In https://en.wikipedia.org/wiki/Fractal_geometry, The generalized Hurst exponent was denoted by https://en.wikipedia.org/wiki/H_(disambiguation) or Hq in honor of both Harold Edwin Hurst and https://en.wikipedia.org/wiki/Otto_Ludwig_Holder (1859--1937) by https://en.wikipedia.org/wiki/Benoît_Mandelbrot (1924--2010). Https://en.wikipedia.org/wiki/Hurst_...nt#cite_note-3 H is directly related to https://en.wikipedia.org/wiki/Fractal_dimension, D, and is a measure of a data collection' wild or mild randomness. Https://en.wikipedia.org/wiki/Hurst_...nt#cite_note-4
The Hurst exponent is popularly called the index of addiction or index of long-range dependence. It quantifies the relative trend of a time series to cluster in a way or to regress closely to the expression. Https://en.wikipedia.org/wiki/Hurst_...nt#cite_note-5 A value H in the range 0.5--1 indies a time string with long-term positive autocorrelation, meaning that a high value in the show will probably be followed by another high value and the values a very long time into the future will also tend to be high. A value in the range 0 -- 0.5 indies a time show with long-term shifting between low and high values in adjacent pairs, meaning that a single high value will probably be followed by a low value and the value then will tend to be higher, with this inclination to switch between low and high values lasting quite a while later on.
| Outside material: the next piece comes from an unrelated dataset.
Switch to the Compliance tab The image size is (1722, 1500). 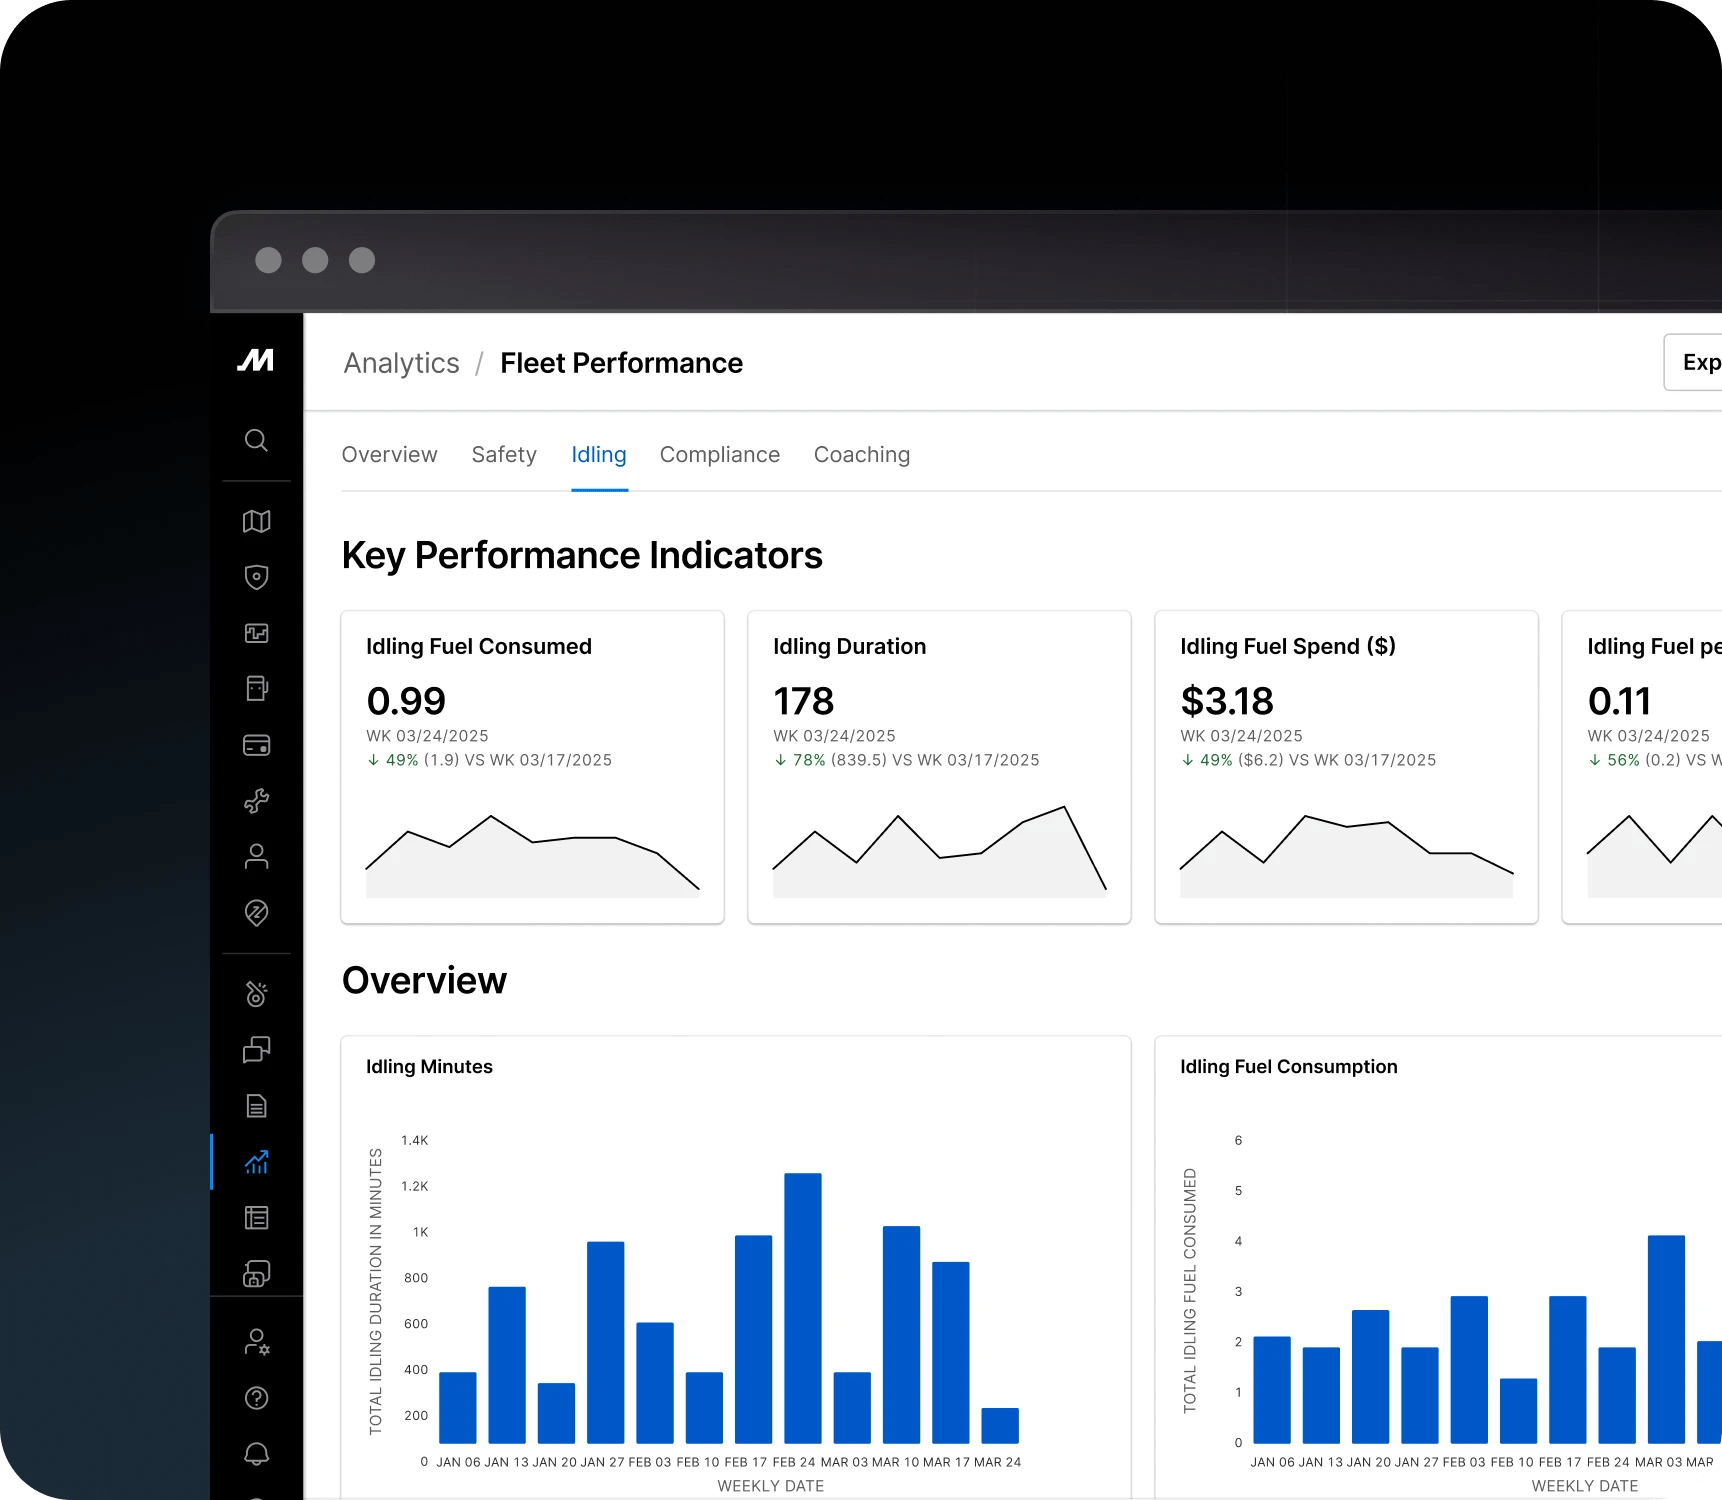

A value of H=0.5 can indie a completely uncorrelated show, but in fact it is the value applicable to series where the autocorrelations at little time lags could be negative or positive but where the absolute values of the autocorrelations decay exponentially rapidly to zero. This compared to the typically https://en.wikipedia.org/wiki/Power_law rust for the 0.5 lt; H lt; 1 and 0 lt; H lt; 0.5 instances. --wikipedia

now we can assess the Runs Test for randomness


gt; runs.test(x,plot=TRUE)
Runs Test
data: x
statistic = 2.1203, runs = 2163, n1 = 2080, n2 = 2107, n = 4187, p-value =
0.03398
alternative theory: nonrandomness

gt; runs.test(rnorm(4227))
Runs Test
data: rnorm(4227)
statistic = 1.3846, runs = 2159, n1 = 2113, n2 = 2113, n = 4226, p-value =
0.1662
alternative theory: nonrandomness

since you can observe the P-value about the data x =eur/usd seems be contrary to the hypothesis of randomness

to complete my opinion, I assert that with the statistical instruments at our disposal it is quite tough to inform the Eurusd data from a Random normally distributed data, so T/A alone would be similarly hard to differentiate from a brownian motion monte carlo simulation and the real market. I assert you cannot profit from T/A alone the allegations of profiting are likely to be false.